先ほども『枕』の効果について少し述べましたが、介助用の『枕』は中型犬以上の大きさの犬の介護をする際には、『枕』は寝具ではなく、とても便利な「介助用品」となります。

犬が就寝時に『枕』を使うデメリット

羽毛枕を食い破って散らかすゴールデンレトリバー

いびきをかく

犬も人間同様に「いびき」をかきます。いびきは、睡眠中に気道が狭くなったとき、そこを通る空気が発する振動音です。犬が首を変に持ち上げた無理のある姿勢で『枕』を使うと、普段はいびきをかかない犬でも、寝息が大きくなり、いびきをかくようになります。

その状態は、犬にとっても心地よい睡眠をとっているとは言い難いので、呼吸しやすいように姿勢を変えるか、そっと『枕』を外してあげましょう。

アレルギーが起こる

人間の寝具にもダニなどがいるように、犬の寝具である『枕』にもダニがつきます。また、花粉の時期に飼い主さんが良かれと思って犬の『枕』を外に出して天日干しした結果、『枕』に花粉が付着して、犬に鼻炎などの花粉アレルギーが出ることもあります。

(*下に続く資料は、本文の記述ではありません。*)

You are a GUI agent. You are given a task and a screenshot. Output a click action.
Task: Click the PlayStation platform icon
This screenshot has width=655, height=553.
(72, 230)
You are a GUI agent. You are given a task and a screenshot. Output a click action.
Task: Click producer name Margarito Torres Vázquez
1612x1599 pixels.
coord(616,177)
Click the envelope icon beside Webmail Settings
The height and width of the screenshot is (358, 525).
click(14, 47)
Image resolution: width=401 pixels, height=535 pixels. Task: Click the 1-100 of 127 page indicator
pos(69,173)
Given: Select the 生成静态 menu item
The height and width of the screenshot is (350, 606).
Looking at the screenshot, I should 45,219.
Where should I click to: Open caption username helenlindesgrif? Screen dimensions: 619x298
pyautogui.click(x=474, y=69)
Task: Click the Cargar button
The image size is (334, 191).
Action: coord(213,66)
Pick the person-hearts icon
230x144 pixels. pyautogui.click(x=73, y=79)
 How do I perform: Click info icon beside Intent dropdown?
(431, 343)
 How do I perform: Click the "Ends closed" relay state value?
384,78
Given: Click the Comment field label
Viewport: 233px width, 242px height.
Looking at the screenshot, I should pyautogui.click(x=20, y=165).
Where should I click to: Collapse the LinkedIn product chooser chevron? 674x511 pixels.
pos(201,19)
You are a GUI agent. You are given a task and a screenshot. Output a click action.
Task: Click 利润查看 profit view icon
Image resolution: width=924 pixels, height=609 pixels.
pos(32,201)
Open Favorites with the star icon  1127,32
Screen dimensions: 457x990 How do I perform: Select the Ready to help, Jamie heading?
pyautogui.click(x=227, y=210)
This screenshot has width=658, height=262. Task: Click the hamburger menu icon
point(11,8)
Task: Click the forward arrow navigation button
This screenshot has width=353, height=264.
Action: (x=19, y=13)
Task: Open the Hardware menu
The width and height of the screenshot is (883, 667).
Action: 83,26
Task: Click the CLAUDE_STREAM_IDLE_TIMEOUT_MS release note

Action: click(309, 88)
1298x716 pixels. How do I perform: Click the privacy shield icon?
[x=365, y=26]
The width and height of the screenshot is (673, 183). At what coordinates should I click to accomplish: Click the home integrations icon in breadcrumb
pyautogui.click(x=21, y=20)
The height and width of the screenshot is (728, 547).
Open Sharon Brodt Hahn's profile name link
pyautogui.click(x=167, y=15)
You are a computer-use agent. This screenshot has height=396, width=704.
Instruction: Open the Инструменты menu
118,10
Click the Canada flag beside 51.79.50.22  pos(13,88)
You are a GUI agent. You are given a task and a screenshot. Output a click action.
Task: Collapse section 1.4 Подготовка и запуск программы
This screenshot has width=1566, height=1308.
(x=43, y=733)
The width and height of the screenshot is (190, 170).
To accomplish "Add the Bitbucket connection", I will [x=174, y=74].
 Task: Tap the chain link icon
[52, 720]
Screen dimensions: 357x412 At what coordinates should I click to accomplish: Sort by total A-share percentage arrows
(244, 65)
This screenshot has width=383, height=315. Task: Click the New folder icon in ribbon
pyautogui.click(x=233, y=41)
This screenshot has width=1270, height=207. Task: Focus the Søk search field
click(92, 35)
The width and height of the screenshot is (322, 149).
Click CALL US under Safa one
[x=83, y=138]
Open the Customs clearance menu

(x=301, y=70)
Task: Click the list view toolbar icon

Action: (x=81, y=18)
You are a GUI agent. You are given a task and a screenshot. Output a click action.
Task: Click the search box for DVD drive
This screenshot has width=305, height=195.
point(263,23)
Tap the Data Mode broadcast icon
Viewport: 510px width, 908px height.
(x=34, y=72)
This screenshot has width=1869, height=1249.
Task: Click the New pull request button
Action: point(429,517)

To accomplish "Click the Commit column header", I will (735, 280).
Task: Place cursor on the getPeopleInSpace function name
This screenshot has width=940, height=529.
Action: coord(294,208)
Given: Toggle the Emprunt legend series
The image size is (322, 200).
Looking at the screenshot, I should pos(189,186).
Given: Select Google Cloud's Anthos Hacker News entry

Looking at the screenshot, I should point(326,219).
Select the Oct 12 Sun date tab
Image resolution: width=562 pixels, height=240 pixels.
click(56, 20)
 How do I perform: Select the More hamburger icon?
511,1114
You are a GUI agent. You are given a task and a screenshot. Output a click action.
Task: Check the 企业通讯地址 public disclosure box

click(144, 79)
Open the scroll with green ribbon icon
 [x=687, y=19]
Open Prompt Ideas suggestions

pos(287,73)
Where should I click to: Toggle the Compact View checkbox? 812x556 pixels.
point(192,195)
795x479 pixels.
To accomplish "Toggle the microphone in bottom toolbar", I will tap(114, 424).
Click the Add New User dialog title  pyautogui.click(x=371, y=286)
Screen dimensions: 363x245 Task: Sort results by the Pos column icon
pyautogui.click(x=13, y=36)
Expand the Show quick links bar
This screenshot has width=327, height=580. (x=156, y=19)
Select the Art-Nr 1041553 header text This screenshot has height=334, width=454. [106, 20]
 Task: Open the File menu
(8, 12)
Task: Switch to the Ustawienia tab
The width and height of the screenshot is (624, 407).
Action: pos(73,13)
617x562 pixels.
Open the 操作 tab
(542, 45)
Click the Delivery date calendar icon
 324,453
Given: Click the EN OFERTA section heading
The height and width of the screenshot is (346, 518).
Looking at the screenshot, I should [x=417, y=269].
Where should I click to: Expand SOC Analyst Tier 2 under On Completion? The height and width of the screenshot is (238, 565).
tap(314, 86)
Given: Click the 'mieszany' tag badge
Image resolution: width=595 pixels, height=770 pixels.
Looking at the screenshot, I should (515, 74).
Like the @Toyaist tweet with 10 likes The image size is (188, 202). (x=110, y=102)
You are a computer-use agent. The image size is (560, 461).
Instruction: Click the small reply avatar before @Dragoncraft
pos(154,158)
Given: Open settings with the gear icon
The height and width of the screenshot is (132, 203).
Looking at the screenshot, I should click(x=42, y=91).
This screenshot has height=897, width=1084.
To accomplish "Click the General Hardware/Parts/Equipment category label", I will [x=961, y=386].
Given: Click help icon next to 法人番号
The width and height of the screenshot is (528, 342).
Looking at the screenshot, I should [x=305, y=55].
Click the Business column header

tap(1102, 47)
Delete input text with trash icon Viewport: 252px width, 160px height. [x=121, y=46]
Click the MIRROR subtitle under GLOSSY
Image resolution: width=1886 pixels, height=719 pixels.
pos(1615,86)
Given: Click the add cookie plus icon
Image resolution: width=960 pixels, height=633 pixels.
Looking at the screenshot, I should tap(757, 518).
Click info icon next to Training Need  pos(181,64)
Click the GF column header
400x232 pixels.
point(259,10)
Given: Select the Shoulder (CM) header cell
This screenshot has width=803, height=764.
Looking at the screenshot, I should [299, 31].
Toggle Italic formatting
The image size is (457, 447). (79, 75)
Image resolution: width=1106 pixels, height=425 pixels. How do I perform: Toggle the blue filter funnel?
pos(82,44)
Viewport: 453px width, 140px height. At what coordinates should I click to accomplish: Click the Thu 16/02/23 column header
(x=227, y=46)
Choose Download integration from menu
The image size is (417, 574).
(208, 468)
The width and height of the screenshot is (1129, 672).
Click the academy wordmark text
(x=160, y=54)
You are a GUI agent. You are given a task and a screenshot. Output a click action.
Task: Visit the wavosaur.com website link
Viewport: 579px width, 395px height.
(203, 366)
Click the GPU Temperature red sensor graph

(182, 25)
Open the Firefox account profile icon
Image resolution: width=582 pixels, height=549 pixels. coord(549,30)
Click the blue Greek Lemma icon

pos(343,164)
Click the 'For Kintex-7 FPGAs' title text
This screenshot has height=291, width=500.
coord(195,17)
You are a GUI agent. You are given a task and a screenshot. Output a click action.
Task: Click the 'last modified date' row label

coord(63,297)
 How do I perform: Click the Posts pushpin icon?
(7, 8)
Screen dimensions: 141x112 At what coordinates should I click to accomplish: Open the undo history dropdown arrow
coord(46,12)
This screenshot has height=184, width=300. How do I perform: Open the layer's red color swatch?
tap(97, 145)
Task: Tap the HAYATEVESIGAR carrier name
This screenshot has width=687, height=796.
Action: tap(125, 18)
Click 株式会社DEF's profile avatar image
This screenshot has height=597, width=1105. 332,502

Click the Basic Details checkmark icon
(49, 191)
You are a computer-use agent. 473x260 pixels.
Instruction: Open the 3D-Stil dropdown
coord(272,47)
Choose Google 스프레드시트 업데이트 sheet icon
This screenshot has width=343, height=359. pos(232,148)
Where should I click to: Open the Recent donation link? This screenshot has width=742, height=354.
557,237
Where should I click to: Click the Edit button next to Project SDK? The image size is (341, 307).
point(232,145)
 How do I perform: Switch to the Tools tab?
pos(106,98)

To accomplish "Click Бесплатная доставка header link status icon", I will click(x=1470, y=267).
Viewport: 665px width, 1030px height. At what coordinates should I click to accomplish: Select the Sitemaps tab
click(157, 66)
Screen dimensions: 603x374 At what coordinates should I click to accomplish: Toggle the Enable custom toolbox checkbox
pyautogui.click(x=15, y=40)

もしも、犬に『枕』を使わせているのなら、赤ちゃんの枕を扱うのと同じように常に清潔を保てるように心がけましょう。

『枕』に対して独占欲を持つ

同居する家族に対して、自分のお気に入りのおもちゃやおやつを取られまいとして威嚇するような犬は、独占欲が強く、『枕』にも同様のことが起こりえます。

むしろ、寝入りばなや深く寝入っていて起こされたときなどは、犬も機嫌が悪く、一瞬、我を忘れます。『枕』を使って眠っている姿が愛らしくて、つい、ちょっかいを出して本気で怒ることがあれば、「『枕』は自分のものだ!取るな!」という独占欲を主張しているのです。この行動は、家庭犬としてあまり好ましいことではありません。

まとめ

枕を使ってまどろむハスキー犬

犬にとっては就寝時に『枕』は必要ありません。けれども、愛犬が安心して眠るために愛犬の意思で使っているのなら、常に清潔に使えるようにしておくことと、呼吸の妨げにならないことには気を配りましょう。

もし、『枕』に対して「自分のものだから触るな!」などの自己主張をするのであれば、犬の『枕』を犬が勝手に触れる場所に置かず、通常のおもちゃのように「この枕は飼い主さんのもの」と認識させる必要があります。

犬が眠ろうとしているときなどに飼い主さんが用意し、犬が起きたら片付けるようにすれば、徐々に『枕』に対する独占欲は改善されるはずです。のどかな春の日差しの下、『枕』を使ってお昼寝する愛犬の可愛い写真が撮れると良いですね。